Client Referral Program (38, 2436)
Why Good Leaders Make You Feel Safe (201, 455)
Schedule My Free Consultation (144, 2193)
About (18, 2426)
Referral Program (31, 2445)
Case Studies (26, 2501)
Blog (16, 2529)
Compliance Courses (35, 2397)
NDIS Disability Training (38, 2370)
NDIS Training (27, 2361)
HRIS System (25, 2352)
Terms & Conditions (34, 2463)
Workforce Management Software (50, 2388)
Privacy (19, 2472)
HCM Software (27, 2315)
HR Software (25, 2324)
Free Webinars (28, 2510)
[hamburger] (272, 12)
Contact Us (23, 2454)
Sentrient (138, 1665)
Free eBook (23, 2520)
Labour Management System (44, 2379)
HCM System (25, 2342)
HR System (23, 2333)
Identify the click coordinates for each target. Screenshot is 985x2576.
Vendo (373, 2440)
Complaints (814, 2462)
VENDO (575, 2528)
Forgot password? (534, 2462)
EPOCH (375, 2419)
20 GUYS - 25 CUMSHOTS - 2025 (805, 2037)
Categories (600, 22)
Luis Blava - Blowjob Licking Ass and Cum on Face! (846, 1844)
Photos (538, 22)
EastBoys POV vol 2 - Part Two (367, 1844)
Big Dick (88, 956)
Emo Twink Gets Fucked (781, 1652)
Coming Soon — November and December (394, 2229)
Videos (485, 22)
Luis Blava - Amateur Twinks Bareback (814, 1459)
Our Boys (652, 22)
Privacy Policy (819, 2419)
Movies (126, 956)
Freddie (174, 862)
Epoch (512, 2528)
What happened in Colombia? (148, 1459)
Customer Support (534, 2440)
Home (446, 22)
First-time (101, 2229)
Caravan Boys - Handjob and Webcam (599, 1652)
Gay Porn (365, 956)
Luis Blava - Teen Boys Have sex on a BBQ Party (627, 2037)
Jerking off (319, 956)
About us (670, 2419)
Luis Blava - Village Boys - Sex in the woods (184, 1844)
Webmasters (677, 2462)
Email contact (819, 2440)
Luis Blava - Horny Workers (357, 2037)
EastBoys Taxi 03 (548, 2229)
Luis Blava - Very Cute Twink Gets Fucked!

::::::::::

- [DIRECTIONS FOR THIS TASK]:
In the listing above, find the line with "Luis Blava - Blowjob" and the line with "Luis Blava - Village", then print exactly those two lines and every line between them, and nothing more.

- [OUTPUT FOR THIS TASK]:
Luis Blava - Blowjob Licking Ass and Cum on Face! (846, 1844)
Photos (538, 22)
EastBoys POV vol 2 - Part Two (367, 1844)
Big Dick (88, 956)
Emo Twink Gets Fucked (781, 1652)
Coming Soon — November and December (394, 2229)
Videos (485, 22)
Luis Blava - Amateur Twinks Bareback (814, 1459)
Our Boys (652, 22)
Privacy Policy (819, 2419)
Movies (126, 956)
Freddie (174, 862)
Epoch (512, 2528)
What happened in Colombia? (148, 1459)
Customer Support (534, 2440)
Home (446, 22)
First-time (101, 2229)
Caravan Boys - Handjob and Webcam (599, 1652)
Gay Porn (365, 956)
Luis Blava - Teen Boys Have sex on a BBQ Party (627, 2037)
Jerking off (319, 956)
About us (670, 2419)
Luis Blava - Village Boys - Sex in the woods (184, 1844)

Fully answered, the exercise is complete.